# [PROBLEM DESCRIPTION]
Pick out every line of the records that contains the string "screenshot". Case counts.

# [INPUT FOR THIS TASK]
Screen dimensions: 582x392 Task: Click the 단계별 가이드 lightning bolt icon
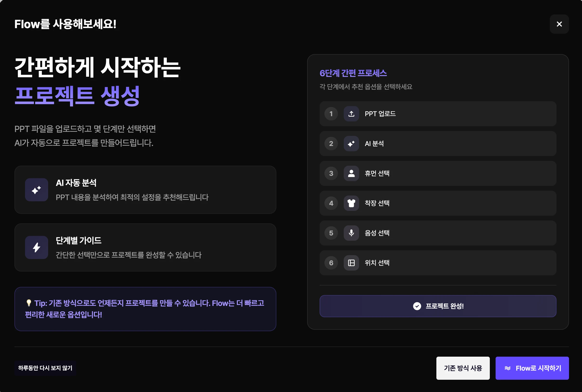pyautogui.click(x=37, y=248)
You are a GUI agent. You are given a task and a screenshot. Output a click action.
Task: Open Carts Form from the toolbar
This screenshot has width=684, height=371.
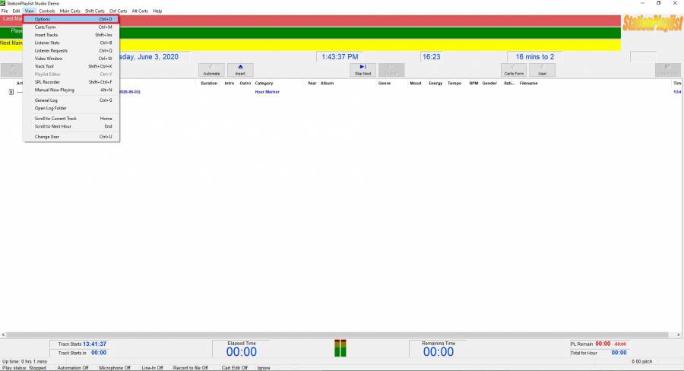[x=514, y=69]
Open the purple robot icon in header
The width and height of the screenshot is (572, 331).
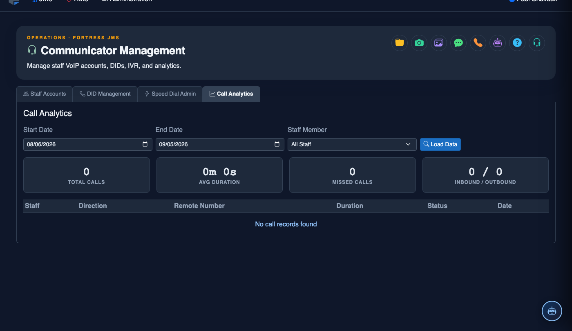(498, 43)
--
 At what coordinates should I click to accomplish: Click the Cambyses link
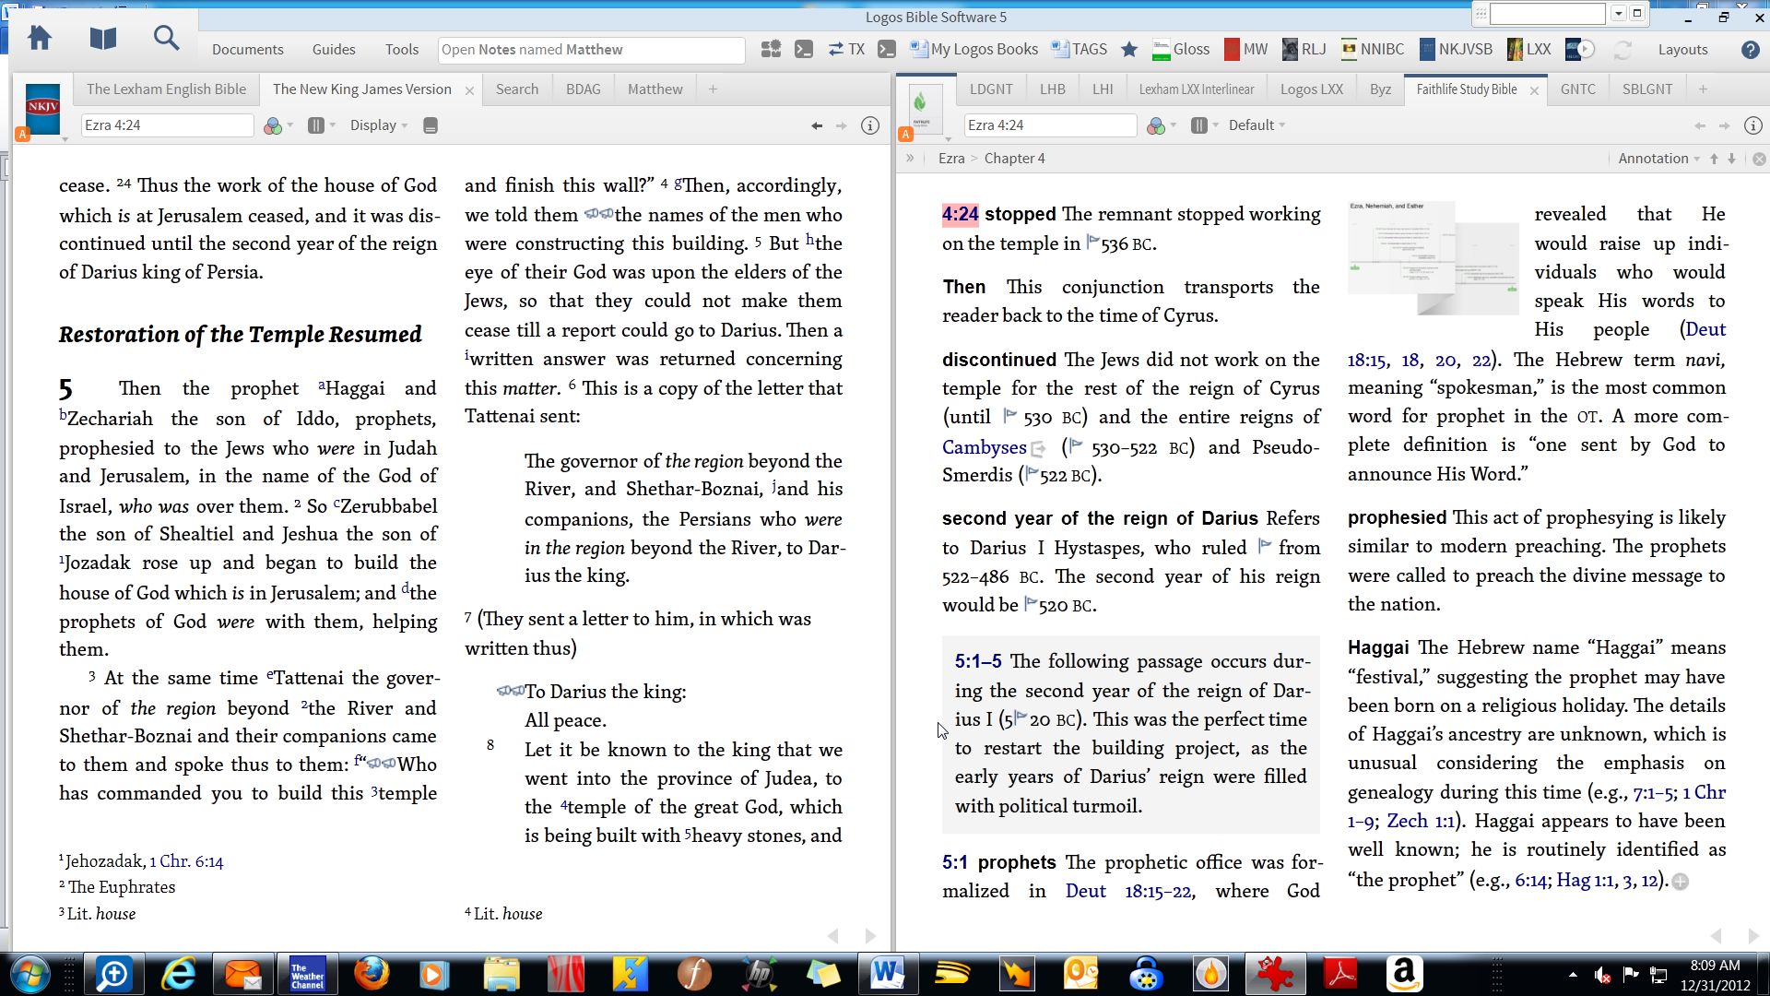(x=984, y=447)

# [CORRECT RESULT]
You are a GUI agent. You are given a task and a screenshot. Output a click action.
This screenshot has width=684, height=371.
The width and height of the screenshot is (572, 331).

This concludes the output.